Although Dawkins’s Weasel algorithm is a dramatic success at making clear the difference between pure “chance” and selection, it differs from standard evolutionary models. It has only one haploid adult in each generation, and since the offspring that is most fit is always chosen, the strength of selection is in effect infinite. How does this compare to the standard Wright-Fisher model of theoretical population genetics?

The Wright-Fisher model, developed 85 years ago, independently, by two founders of theoretical population genetics, is somewhat similar. But it has an infinite number of newborns, precisely N of whom survive to adulthood.  In its simplest form, with asexual haploids, the adult survivors each produce an infinitely large, but equal, number of offspring. In that infinitely large offspring population, mutations occur exactly in the expected frequencies. Each genotype has a fitness, and the proportions of the genotypes change according to them, exactly as expected. Since there are an infinite number of offspring, there is no genetic drift at that stage. Then finally a random sample of N of the survivors is chosen to become the adults of this new generation.

In one case we get fairly close to the Weasel. That is when N = 1, so that there is only one adult individual. Now for some theory, part of which I explained before, in a comment here. We first assume that a match of one letter to the target multiplies the fitness by a factor of 1+s, and that this holds no matter how many other letters match. This is the fitness scheme in the genetic algorithm program by keiths. A phrase that has k matches to the target has fitness (1+s)^k. We also assume that mutation occurs independently in each letter of each offspring with probability u, and produces one of the other 26 possibilities, chosen uniformly at random. This too is what happens in keiths’s program. If a letter matches the target, there is a probability u that it will cease to match after mutation. If it does not match, there is a probability u/26 that it will match after mutation.

The interesting property of these assumptions is that, in the Wright-Fisher model with N = 1, each site evolves independently because neither its mutational process nor its selection coefficients depend on the the state of the other sites. So we can simply ask about the evolution of one site.

If the site matches, after mutation 1-u of the offspring will still match, and u of them will not. Selection results in a ratio of (1+s)(1-u)\,:\,u of matching to nonmatching letters. Dividing by the sum of these, the probability of ending up with a nonmatch is then u divided by the sum, or

    \[ q \ = \ u\big/\left((1+s)(1-u)+u\right) \ = \ u \big/ (1 + s(1-u)) \]

Similarly if a letter does not match, after mutation the ratio of nonmatches to matches is \frac{u}{26}\,:\,1-\frac{u}{26}. After selection the ratio is (1+s)\frac{u}{26}\,:\,1-\frac{u}{26}. Dividing by the sum of these, the probability of ending up with a match is

    \[ p \ = \ \frac{u}{26}(1+s) \bigg/\left( \frac{u}{26}(1+s) + \left(1 - \frac{u}{26}\right)\right) \ = \ u(1+s) \big/ (26 + us) \]

Thus, what we see at one position in the 28-letter phrase is that if it is not matched, it has probability p of changing to a match, and if it is matched, it has probability q of changing to not being matched.
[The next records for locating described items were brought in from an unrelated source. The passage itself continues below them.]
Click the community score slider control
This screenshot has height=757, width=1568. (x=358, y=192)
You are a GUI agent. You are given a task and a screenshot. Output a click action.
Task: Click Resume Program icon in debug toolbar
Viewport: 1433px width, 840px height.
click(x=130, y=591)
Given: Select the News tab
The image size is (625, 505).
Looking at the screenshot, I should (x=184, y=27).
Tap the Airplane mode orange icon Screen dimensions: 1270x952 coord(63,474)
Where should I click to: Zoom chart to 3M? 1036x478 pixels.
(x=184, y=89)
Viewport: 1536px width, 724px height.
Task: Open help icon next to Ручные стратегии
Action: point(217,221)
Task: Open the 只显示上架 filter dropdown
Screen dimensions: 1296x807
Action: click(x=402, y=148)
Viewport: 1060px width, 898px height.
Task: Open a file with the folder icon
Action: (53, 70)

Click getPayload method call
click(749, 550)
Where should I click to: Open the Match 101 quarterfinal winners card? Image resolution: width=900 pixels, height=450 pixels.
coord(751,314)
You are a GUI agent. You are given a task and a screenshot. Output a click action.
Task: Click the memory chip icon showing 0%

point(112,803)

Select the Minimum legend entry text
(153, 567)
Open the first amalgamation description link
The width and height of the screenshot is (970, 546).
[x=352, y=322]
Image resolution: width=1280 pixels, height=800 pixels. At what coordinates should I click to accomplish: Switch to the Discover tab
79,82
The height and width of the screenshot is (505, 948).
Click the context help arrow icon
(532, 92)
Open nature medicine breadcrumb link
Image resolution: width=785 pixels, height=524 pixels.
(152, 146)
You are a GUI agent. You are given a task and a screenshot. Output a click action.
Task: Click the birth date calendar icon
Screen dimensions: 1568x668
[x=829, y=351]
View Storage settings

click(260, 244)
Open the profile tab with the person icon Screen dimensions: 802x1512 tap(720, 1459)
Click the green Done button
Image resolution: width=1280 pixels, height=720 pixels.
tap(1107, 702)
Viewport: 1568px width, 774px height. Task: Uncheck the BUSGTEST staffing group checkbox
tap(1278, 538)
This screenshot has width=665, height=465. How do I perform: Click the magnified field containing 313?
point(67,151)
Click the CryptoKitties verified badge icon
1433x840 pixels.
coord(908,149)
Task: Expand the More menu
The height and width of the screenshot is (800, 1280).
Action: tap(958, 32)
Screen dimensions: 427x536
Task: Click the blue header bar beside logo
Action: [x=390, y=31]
This is a simple 2-state Markov process. I’m going to leave out the further analysis — I can explain any point in the comments. Suffice it to say that

1. The probability, in the long run, of a position matching is p/(p+q).

2. This is independent in each of the 28 positions. So the number of matches will, in the long run, be a Binomial variate with 28 trials each with probability p/(p+q).

3. The “relaxation time” of this system, the number of generations to approach the long-term equilibrium, will be roughly 1/(p+q).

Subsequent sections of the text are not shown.